Task to complete: Each record must be printed exactly as given.
[Opening Task material section]
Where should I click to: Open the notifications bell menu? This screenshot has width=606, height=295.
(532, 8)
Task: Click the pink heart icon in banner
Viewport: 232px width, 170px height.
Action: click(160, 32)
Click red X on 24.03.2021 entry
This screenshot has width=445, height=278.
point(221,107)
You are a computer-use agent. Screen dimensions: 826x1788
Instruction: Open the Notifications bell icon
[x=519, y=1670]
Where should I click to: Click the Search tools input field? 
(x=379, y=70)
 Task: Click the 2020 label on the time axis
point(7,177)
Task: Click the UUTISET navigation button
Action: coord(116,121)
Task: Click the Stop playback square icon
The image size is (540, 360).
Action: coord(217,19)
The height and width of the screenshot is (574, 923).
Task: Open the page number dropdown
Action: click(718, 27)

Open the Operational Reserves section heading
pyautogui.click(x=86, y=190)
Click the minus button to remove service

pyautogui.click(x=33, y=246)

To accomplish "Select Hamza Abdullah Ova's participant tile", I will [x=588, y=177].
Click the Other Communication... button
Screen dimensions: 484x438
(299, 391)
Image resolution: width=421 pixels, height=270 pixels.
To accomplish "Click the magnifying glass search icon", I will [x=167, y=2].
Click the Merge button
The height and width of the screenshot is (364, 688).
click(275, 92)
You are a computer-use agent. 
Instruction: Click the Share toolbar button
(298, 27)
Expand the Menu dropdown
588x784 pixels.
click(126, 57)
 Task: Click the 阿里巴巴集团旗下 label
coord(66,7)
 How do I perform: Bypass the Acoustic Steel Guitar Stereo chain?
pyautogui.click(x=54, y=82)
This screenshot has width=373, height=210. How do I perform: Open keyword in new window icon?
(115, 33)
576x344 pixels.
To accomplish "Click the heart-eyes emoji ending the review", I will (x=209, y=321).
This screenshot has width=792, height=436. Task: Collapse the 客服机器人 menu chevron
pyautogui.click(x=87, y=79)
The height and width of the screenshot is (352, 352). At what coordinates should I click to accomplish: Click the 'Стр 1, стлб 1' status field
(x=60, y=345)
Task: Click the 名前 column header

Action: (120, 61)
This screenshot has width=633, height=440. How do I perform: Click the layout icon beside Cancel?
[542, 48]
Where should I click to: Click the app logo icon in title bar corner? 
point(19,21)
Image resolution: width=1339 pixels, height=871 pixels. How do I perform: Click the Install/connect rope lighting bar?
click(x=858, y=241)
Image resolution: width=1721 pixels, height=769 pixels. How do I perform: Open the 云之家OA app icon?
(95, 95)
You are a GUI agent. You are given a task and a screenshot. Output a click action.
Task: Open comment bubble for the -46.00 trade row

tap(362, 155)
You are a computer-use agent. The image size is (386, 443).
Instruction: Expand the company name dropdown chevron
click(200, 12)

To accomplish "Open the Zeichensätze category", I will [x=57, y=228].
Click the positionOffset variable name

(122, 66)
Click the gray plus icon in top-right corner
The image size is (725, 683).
[Closing Task material section]
Task output:
Where should I click to: Open the notifications bell menu? This screenshot has width=606, height=295.
(532, 8)
Task: Click the pink heart icon in banner
Viewport: 232px width, 170px height.
Action: click(160, 32)
Click red X on 24.03.2021 entry
This screenshot has width=445, height=278.
point(221,107)
You are a computer-use agent. Screen dimensions: 826x1788
Instruction: Open the Notifications bell icon
[x=519, y=1670]
Where should I click to: Click the Search tools input field? 
(x=379, y=70)
 Task: Click the 2020 label on the time axis
point(7,177)
Task: Click the UUTISET navigation button
Action: coord(116,121)
Task: Click the Stop playback square icon
The image size is (540, 360).
Action: coord(217,19)
The height and width of the screenshot is (574, 923).
Task: Open the page number dropdown
Action: click(718, 27)

Open the Operational Reserves section heading
pyautogui.click(x=86, y=190)
Click the minus button to remove service

pyautogui.click(x=33, y=246)

To accomplish "Select Hamza Abdullah Ova's participant tile", I will [x=588, y=177].
Click the Other Communication... button
Screen dimensions: 484x438
(299, 391)
Image resolution: width=421 pixels, height=270 pixels.
To accomplish "Click the magnifying glass search icon", I will [x=167, y=2].
Click the Merge button
The height and width of the screenshot is (364, 688).
click(275, 92)
You are a computer-use agent. 
Instruction: Click the Share toolbar button
(298, 27)
Expand the Menu dropdown
588x784 pixels.
click(126, 57)
 Task: Click the 阿里巴巴集团旗下 label
coord(66,7)
 How do I perform: Bypass the Acoustic Steel Guitar Stereo chain?
pyautogui.click(x=54, y=82)
This screenshot has width=373, height=210. How do I perform: Open keyword in new window icon?
(115, 33)
576x344 pixels.
To accomplish "Click the heart-eyes emoji ending the review", I will (x=209, y=321).
This screenshot has width=792, height=436. Task: Collapse the 客服机器人 menu chevron
pyautogui.click(x=87, y=79)
The height and width of the screenshot is (352, 352). At what coordinates should I click to accomplish: Click the 'Стр 1, стлб 1' status field
(x=60, y=345)
Task: Click the 名前 column header

Action: (120, 61)
This screenshot has width=633, height=440. How do I perform: Click the layout icon beside Cancel?
[542, 48]
Where should I click to: Click the app logo icon in title bar corner? 
point(19,21)
Image resolution: width=1339 pixels, height=871 pixels. How do I perform: Click the Install/connect rope lighting bar?
click(x=858, y=241)
Image resolution: width=1721 pixels, height=769 pixels. How do I perform: Open the 云之家OA app icon?
(95, 95)
You are a GUI agent. You are given a task and a screenshot. Output a click action.
Task: Open comment bubble for the -46.00 trade row

tap(362, 155)
You are a computer-use agent. The image size is (386, 443).
Instruction: Expand the company name dropdown chevron
click(200, 12)

To accomplish "Open the Zeichensätze category", I will [x=57, y=228].
Click the positionOffset variable name

(122, 66)
Click the gray plus icon in top-right corner
The image size is (725, 683).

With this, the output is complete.